[Text passage]
Nio (NIO) may have just bought itself more time.
On March 5, the company announced a short-term funding deal to raise $235 million to help fund operations. Proceeds are expected to relieve near-term cash flow issues. The deal is expected to close on March 11, 2020. This is now the second time the company announced a short-term financing deal.
Nio raised $100 million in a sale of convertible notes that closed in Feb. 2020.
While there are still concerns the company’s cash balance is not enough to provide working capital and liquidity for continuous operations in the next 12 months, says the company, the latest funding deal, and talks for up to $1.4 billion in funding are keeping Nio afloat.
Reportedly, Nio is in talks with the government of Hefei for up to $14 billion in funding. “We think the news puts speculation around NIO’s funding issues to bed — at least in the foreseeable future,” said analysts at Bernstein.
[/Text passage]
- [Exercise A]:
Please rewrite the paragraph in the Nio funding article that begins "On March 5, the company announced" as a short bulleted list that keeps its main facts.
- [Exercise B]:
Write a few sentences that continue the Nio funding article after its closing quote from Bernstein analysts.
[Provided data]
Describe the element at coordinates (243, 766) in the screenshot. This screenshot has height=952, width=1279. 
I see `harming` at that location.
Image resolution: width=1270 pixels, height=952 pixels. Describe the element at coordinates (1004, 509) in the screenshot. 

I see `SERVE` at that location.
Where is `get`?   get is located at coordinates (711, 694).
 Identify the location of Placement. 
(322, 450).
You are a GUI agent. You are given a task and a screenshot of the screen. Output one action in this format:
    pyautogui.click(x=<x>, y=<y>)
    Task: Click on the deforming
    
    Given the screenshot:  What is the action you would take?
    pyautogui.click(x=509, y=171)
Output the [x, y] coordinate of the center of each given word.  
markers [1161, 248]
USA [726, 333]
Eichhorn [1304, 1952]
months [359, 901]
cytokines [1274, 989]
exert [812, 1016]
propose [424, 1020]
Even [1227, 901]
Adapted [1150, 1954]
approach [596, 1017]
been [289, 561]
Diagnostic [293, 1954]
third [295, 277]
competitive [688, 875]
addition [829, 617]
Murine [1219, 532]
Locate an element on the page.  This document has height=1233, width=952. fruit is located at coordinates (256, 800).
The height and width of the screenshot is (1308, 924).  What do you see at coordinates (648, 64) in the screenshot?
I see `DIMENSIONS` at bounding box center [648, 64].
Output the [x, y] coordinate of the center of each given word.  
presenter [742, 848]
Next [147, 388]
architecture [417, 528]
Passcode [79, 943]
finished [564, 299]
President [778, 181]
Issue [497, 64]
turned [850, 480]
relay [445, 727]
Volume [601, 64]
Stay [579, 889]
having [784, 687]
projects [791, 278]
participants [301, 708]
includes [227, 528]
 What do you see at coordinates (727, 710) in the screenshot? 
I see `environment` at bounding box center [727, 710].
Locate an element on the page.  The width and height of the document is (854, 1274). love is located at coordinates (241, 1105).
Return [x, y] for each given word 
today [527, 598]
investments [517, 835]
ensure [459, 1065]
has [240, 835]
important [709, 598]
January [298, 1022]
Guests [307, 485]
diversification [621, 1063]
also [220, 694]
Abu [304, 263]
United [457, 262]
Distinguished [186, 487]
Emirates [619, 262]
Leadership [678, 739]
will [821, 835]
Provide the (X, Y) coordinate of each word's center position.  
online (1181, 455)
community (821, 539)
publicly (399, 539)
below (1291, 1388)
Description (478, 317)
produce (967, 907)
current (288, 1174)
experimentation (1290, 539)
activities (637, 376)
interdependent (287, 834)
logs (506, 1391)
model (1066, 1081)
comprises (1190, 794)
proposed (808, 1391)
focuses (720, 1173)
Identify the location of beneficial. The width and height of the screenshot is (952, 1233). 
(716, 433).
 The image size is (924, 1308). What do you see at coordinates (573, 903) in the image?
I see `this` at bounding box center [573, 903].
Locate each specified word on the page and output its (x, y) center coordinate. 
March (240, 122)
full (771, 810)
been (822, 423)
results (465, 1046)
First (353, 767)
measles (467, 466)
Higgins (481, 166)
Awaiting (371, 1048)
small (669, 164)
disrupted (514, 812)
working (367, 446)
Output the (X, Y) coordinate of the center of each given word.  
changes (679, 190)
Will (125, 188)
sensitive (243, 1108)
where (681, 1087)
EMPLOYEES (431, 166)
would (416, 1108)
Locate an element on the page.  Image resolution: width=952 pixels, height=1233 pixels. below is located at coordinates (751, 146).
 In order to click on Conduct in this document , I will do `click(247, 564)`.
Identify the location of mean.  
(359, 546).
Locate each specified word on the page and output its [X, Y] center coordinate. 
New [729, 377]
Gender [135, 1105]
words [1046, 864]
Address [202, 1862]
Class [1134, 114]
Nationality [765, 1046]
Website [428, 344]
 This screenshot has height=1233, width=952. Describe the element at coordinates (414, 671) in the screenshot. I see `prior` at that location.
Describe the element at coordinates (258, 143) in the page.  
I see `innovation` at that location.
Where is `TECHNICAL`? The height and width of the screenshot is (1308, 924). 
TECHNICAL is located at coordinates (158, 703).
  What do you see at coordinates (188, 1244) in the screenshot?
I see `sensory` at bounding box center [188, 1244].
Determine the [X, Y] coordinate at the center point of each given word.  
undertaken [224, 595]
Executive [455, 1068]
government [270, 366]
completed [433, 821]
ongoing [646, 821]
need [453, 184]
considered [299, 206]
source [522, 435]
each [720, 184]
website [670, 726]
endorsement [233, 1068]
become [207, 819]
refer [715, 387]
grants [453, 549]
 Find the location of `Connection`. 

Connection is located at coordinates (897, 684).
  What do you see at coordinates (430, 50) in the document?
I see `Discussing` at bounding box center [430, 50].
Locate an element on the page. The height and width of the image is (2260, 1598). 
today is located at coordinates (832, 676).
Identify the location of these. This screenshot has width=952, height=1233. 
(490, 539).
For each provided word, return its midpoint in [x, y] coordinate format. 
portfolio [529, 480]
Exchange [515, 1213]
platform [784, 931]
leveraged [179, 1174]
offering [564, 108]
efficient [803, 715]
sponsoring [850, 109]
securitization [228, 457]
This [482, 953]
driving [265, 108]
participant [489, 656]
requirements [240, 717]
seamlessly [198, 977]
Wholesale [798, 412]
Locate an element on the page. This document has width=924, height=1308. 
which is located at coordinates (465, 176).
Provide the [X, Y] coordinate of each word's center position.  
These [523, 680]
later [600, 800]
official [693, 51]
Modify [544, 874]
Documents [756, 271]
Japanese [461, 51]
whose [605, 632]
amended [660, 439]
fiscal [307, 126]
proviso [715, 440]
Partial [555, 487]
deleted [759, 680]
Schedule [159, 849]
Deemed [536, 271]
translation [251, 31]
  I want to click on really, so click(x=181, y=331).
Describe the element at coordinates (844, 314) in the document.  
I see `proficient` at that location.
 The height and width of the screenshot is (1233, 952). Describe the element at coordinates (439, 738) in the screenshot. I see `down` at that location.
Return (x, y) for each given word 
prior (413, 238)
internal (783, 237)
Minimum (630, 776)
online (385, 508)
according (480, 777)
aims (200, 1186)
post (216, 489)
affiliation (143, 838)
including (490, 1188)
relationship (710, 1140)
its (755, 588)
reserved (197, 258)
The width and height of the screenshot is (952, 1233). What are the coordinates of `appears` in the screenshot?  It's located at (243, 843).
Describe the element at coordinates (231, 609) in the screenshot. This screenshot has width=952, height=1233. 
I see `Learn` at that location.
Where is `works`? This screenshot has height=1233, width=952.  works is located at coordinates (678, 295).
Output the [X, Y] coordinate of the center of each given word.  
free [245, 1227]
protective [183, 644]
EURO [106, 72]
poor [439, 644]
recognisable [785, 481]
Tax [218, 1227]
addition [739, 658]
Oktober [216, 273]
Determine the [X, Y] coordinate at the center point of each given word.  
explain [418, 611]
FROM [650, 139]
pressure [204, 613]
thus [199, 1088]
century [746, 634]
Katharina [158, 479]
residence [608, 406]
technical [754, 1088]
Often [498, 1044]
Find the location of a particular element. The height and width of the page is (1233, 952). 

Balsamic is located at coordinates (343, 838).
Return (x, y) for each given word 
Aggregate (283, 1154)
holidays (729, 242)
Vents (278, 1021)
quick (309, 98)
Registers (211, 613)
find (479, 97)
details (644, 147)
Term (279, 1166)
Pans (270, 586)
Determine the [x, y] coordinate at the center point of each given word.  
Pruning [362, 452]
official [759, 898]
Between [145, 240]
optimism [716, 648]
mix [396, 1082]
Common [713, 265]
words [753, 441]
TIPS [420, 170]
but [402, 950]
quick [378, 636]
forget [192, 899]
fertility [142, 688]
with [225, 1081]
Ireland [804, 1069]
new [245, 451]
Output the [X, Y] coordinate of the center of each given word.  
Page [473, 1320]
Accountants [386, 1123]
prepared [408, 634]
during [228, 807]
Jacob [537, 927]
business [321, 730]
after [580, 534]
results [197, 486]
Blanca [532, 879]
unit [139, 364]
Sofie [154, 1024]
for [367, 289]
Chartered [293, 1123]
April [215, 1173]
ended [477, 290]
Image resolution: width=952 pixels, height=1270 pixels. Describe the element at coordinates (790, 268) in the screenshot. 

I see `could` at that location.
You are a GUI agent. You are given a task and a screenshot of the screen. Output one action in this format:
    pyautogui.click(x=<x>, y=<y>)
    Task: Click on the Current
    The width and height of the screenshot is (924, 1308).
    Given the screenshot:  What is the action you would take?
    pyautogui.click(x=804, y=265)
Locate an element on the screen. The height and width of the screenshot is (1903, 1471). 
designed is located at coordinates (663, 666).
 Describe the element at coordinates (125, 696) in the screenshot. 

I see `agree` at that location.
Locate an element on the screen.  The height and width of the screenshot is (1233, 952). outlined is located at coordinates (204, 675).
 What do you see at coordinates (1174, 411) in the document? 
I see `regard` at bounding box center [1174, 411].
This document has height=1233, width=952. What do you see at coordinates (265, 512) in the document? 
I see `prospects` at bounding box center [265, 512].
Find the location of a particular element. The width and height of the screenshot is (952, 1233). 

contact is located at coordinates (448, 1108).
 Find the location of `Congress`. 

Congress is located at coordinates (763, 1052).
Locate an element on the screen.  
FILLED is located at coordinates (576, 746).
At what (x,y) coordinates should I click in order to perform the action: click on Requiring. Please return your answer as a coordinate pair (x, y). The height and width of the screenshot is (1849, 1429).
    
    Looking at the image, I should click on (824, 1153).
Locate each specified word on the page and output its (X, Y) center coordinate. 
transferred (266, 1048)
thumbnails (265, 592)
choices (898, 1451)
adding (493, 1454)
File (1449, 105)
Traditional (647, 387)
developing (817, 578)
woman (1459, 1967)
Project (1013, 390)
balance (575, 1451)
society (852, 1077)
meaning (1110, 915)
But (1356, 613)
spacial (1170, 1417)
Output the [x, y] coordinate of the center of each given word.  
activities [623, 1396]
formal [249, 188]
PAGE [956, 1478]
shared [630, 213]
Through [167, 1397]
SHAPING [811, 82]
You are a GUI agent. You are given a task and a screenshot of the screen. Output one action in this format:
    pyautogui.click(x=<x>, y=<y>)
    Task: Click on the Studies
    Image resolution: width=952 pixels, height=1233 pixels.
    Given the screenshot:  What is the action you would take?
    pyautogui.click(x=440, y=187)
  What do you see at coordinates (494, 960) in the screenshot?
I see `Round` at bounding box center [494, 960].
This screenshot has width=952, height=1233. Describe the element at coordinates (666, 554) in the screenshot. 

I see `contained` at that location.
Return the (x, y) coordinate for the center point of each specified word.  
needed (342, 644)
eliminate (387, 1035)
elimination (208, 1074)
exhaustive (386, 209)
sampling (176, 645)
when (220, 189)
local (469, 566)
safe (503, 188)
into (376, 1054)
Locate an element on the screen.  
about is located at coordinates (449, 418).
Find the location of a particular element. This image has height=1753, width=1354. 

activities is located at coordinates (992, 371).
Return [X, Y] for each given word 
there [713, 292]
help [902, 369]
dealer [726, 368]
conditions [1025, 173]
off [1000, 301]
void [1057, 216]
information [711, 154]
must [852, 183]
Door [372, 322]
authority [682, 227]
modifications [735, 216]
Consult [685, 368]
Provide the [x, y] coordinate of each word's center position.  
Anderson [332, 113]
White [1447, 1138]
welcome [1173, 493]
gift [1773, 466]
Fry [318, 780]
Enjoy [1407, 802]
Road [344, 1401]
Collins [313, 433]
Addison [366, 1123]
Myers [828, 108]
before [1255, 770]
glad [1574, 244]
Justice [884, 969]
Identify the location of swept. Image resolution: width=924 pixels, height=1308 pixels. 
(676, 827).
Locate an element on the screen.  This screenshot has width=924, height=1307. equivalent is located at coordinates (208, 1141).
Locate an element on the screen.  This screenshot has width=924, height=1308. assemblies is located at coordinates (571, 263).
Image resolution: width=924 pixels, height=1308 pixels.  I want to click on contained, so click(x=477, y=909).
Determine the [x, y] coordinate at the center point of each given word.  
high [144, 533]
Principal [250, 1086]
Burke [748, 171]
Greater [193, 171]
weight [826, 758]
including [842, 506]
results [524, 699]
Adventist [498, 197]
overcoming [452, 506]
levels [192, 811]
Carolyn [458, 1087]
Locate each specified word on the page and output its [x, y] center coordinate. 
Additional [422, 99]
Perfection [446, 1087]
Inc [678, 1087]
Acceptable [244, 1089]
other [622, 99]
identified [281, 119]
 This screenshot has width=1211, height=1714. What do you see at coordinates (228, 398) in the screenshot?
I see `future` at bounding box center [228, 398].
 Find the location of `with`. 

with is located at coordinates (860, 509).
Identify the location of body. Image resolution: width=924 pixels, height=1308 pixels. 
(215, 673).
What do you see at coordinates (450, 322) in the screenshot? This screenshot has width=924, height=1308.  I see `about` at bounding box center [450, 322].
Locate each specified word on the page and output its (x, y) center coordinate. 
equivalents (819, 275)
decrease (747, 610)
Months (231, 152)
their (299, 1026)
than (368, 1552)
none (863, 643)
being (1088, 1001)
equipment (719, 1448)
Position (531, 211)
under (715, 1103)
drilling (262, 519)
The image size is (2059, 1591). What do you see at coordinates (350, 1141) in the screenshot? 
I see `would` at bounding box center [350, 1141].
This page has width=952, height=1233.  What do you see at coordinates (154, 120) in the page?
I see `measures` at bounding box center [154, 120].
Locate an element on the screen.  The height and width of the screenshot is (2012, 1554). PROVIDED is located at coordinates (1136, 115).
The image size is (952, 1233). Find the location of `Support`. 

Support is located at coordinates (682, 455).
[/Provided data]
- [Task output A]:
- March 5: Nio announced a short-term funding deal to raise $235 million for operations.
- The money is expected to ease near-term cash flow problems.
- Closing is expected on March 11, 2020.
- It is the company's second short-term financing deal.

- [Task output B]:
“The Hefei government noted the agreement with NIO is one of 8 major deals the city has signed as part of an effort to control the virus while supporting economic development,” according to a statement from the city government’s website, as quoted by CNBC.
At the same time, Nio should benefit from a bigger demand for electric vehicles.
According to the International Energy Agency, we could see about 130 million EVs on the road by 2030, a considerable jump from 5.1 million in 2018.
In addition, just over the last five years, EV sales have been growing at a rate of nearly 41%, reports Clean Technica. “In the next 5–10 years, or by 2030, the possibility of the US and China selling more EVs than gas cars is extremely high.”